Tributação e novas tecnologias
Implicações econômicas, sociais e tributários das novas tecnológias
O avanço das novas tecnologias tem movimentado o debate jurídico quanto a necessidade de novas regulamentações, novas bases de tributação, criação de conceitos específicos (ou ampliação daqueles já existentes), e dificuldades de rastreabilidade de operações e identificação das partes envolvidas.
Apesar de na história da sociedade, sobretudo após a Revolução Industrial, constar diversos episódios de mudanças sociais extraordinárias a partir da tecnologia, o momento atual demanda maior cuidado. Antes a tecnologia caminhava devagar, afetando um ou outro setor da economia, atingindo um ou dois postos de trabalho, ou com início mais pujante em determinado país ou região, enfim, o desenvolvimento era paulatino e havia possibilidade de se valer da experiência de um povo para preparar o terreno jurídico de outro.
O momento atual é mais diversificado e ágil. uma tecnologia desenvolvida a partir da internet, em qualquer parte do mundo, tem força suficiente para atingir boa parte do planeta em poucas horas. A criação de aplicativos que vendem facilidades, acessos a conteúdos diversos, entregas rápidas, transações diretas entre pessoas físicas, meios de pagamentos não formais etc.; são difundidos rapidamente, dificultando o preparo da base jurídica e do mercado.
As dificuldades encontradas são de ordens distintas e envolvem o cenário político, social, econômico e jurídico. O ponto central é que todos esses cenários são sensíveis e dependem de tempo razoável de amadurecimento do debate. Enquanto isso, as inovações propagam efeitos sem qualquer regulamentação, provocando, por um lado, o crescimento de mercado paralelo sem qualquer regulamentação e, de outro lado, reduz a importância do mercado tradicional.
É claro que a tecnologia traz benefícios fantásticos ao dia a dia. Ela aproxima pessoas e tem o poder de conceder acesso isonômico a conteúdos e serviços antes disponíveis a pequena parcela da população mundial. Além disso, auxilia na realização de políticas públicas, no desenvolvimento de estudos e programas de saúde, pode ser bastante eficiente no combate a crimes 1 e ainda melhora o ambiente das transações econômicas.

DADOS FORNECIDOS.
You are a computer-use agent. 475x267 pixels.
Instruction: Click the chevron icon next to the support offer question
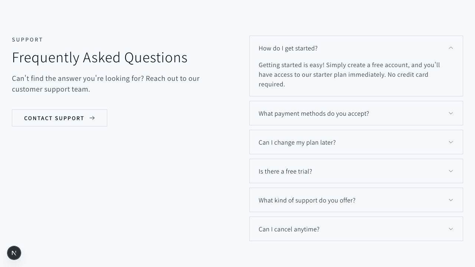point(451,200)
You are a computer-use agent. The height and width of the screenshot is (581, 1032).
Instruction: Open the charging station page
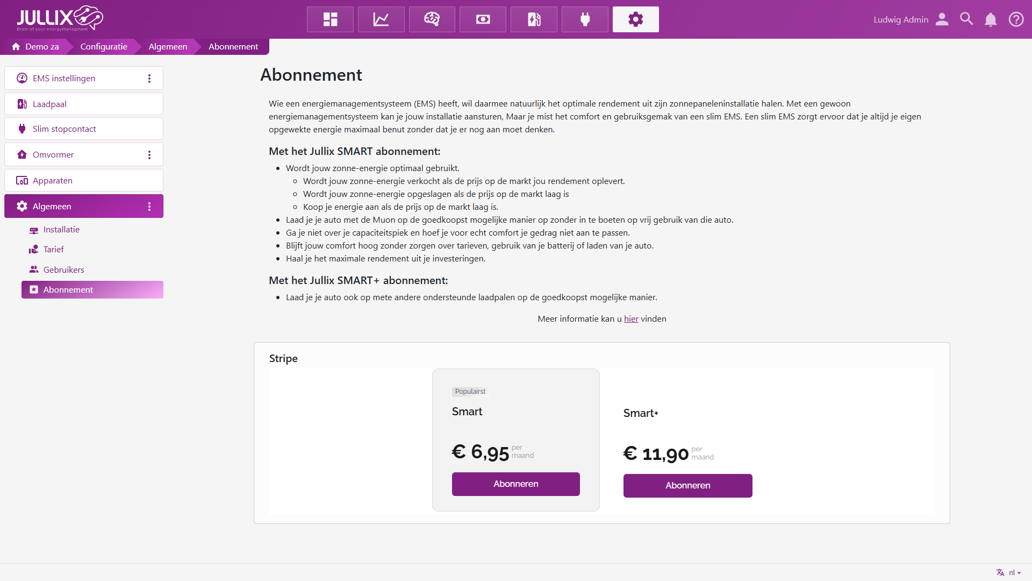pos(534,19)
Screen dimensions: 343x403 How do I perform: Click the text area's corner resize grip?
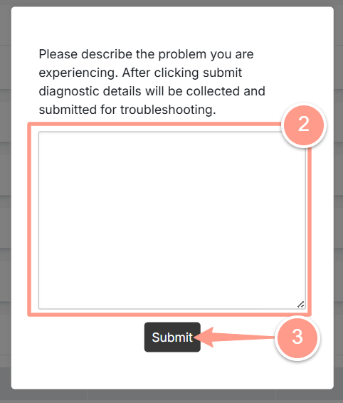pos(301,305)
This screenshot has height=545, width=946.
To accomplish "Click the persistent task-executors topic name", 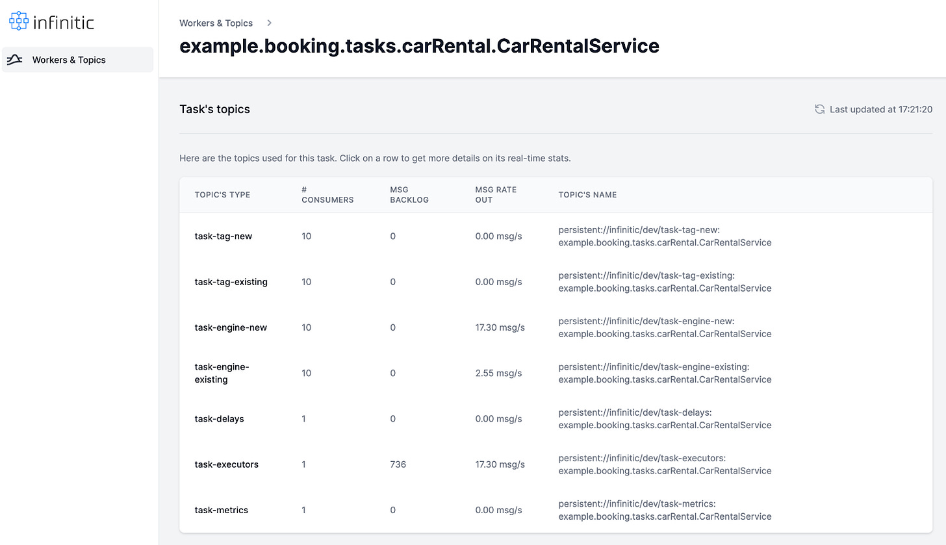I will 665,464.
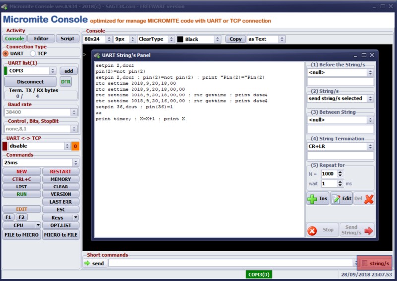Click the green arrow send button
Image resolution: width=397 pixels, height=281 pixels.
tap(94, 263)
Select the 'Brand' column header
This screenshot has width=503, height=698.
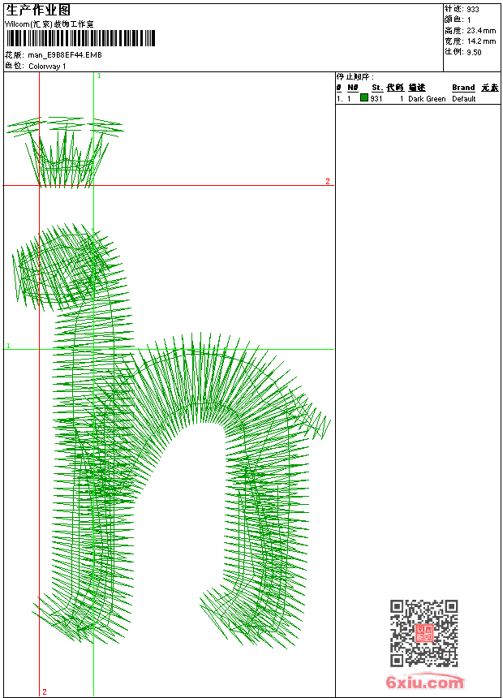pyautogui.click(x=463, y=88)
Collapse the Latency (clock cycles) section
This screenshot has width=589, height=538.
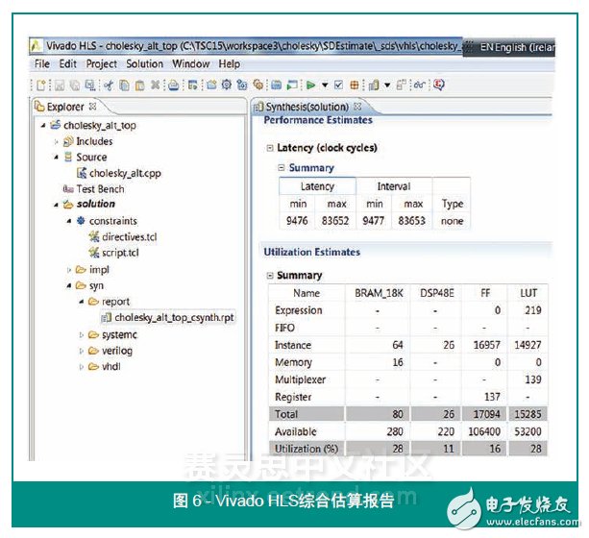click(269, 148)
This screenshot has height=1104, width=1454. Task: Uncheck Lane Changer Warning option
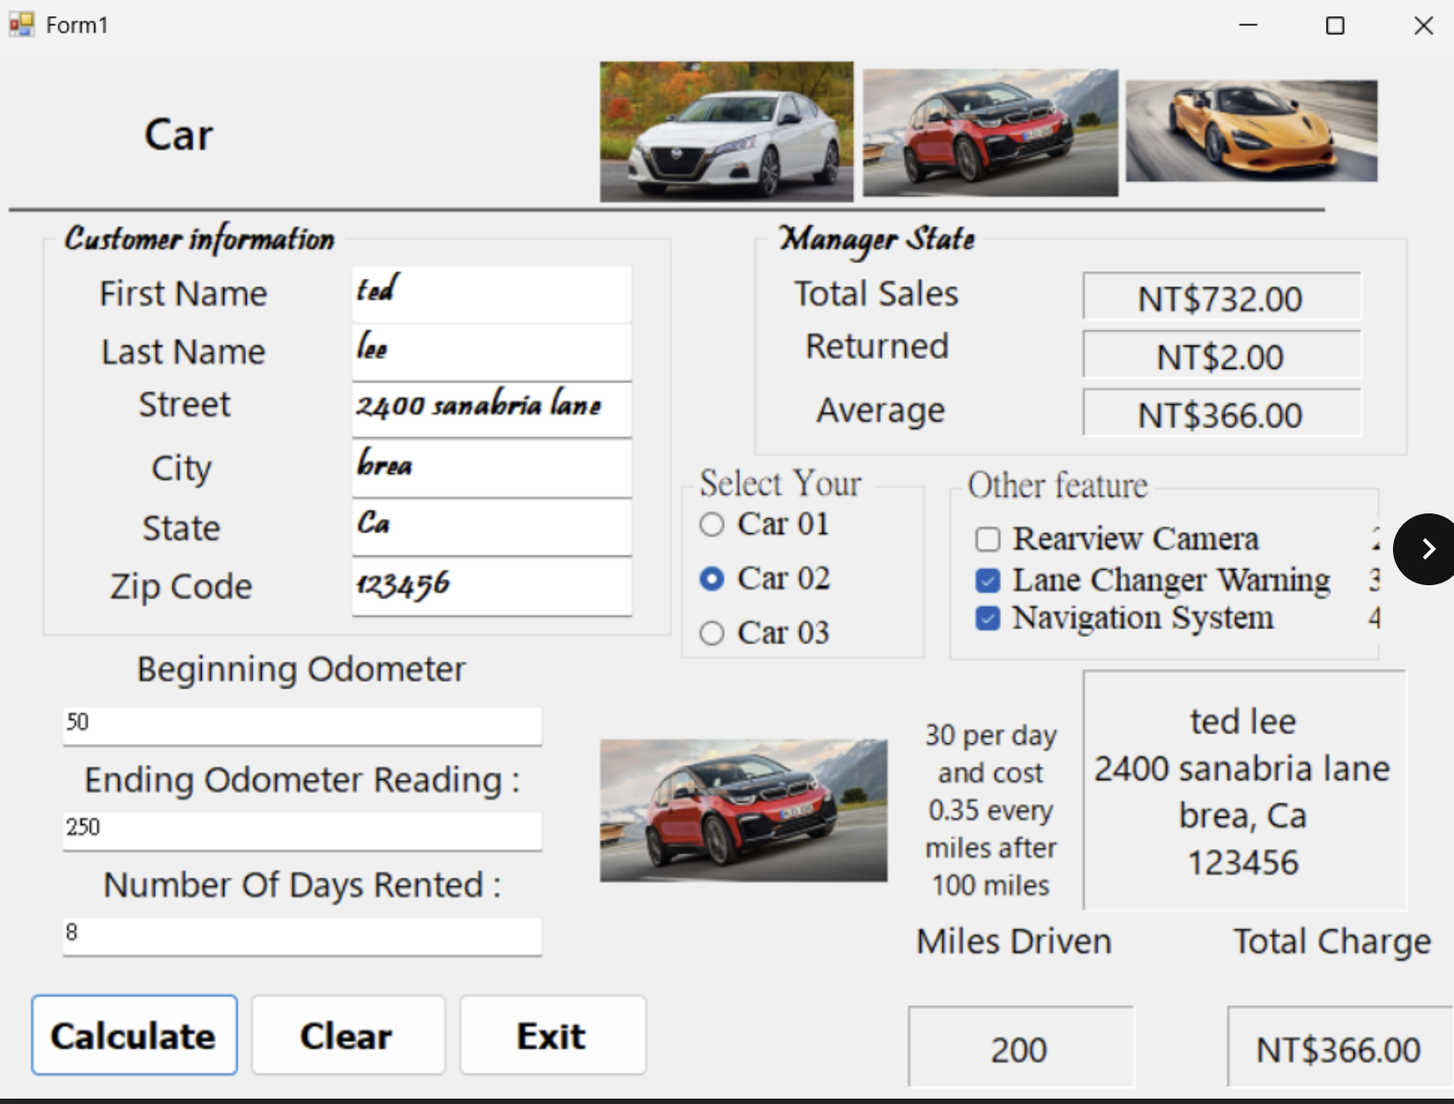[x=988, y=581]
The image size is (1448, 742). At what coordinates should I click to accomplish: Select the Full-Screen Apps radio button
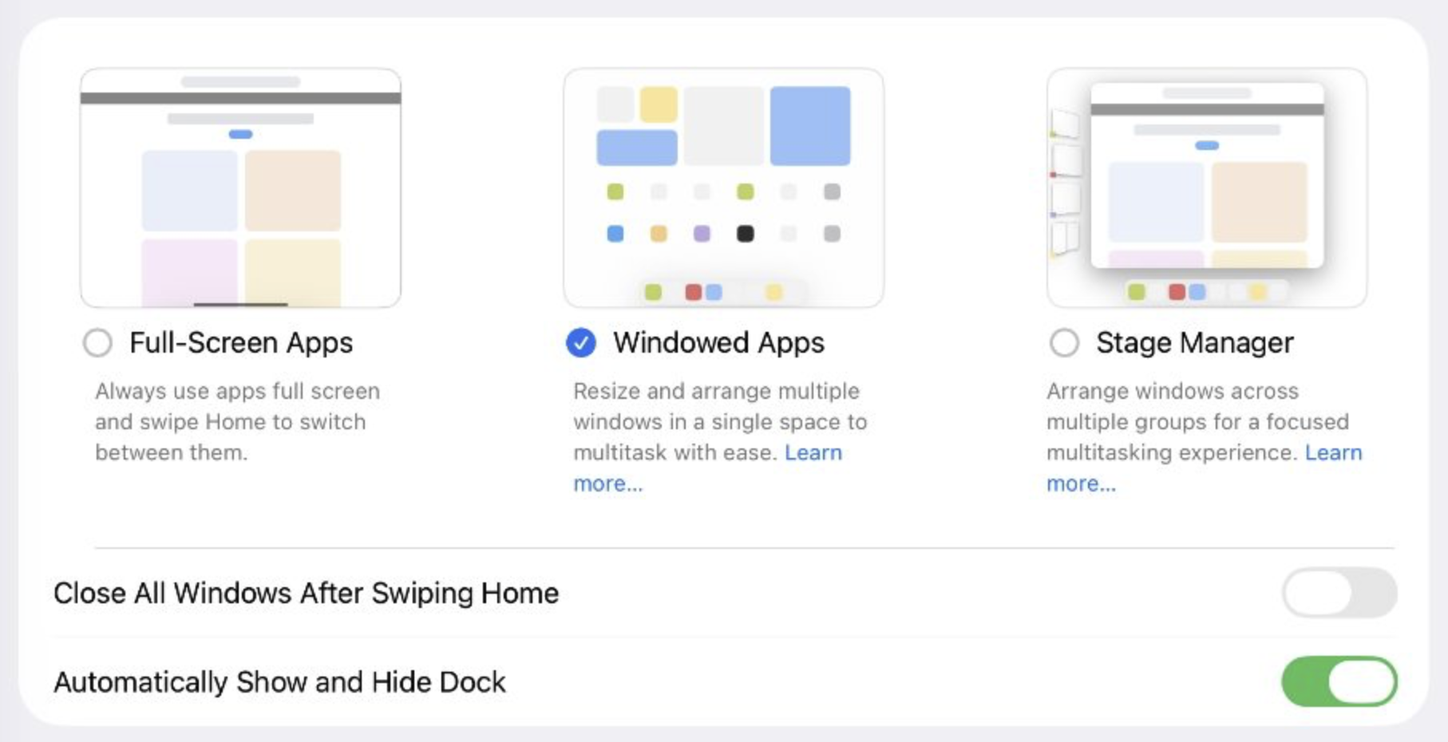pyautogui.click(x=98, y=343)
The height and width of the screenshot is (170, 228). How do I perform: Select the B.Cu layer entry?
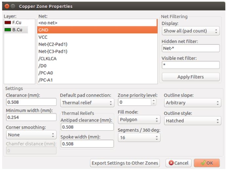(16, 30)
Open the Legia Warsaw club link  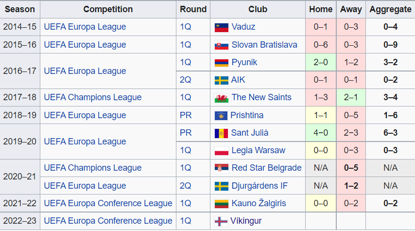[x=259, y=150]
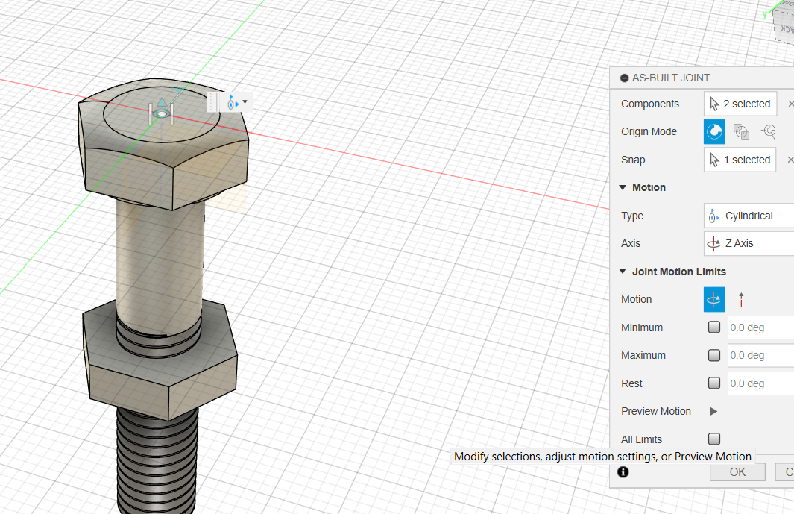The image size is (794, 514).
Task: Enable the Maximum limit checkbox
Action: click(x=714, y=355)
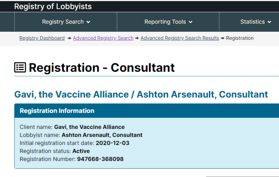
Task: Click the start date value 2020-12-03
Action: [x=112, y=143]
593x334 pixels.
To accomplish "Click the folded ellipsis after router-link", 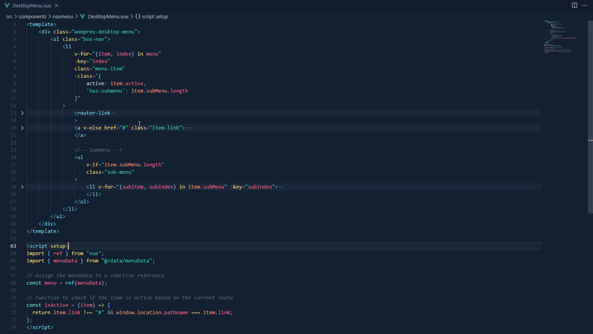I will (x=114, y=113).
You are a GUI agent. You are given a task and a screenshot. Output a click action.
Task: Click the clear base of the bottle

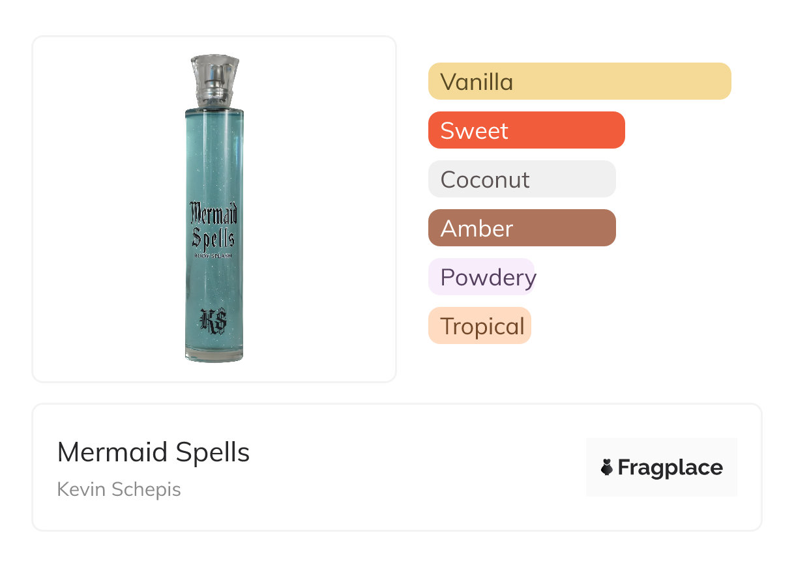[214, 355]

TAREFAS DO EXERCÍCIO.
1/ De acordo com o texto sobre tributação e novas tecnologias, a partir de qual acontecimento histórico, sobretudo, a sociedade registrou diversos episódios de mudanças sociais extraordinárias causadas pela tecnologia?
2/ Reúna todas as linhas da listagem que contêm a palavra "Select".

RESULTADOS ESPERADOS.
1/ Sobretudo após a Revolução Industrial.

2/
Select the 'Brand' column header
The image size is (1448, 742). At what coordinates should I click to accomplish: Select the Full-Screen Apps radio button
The height and width of the screenshot is (170, 228). How do I perform: Select the B.Cu layer entry?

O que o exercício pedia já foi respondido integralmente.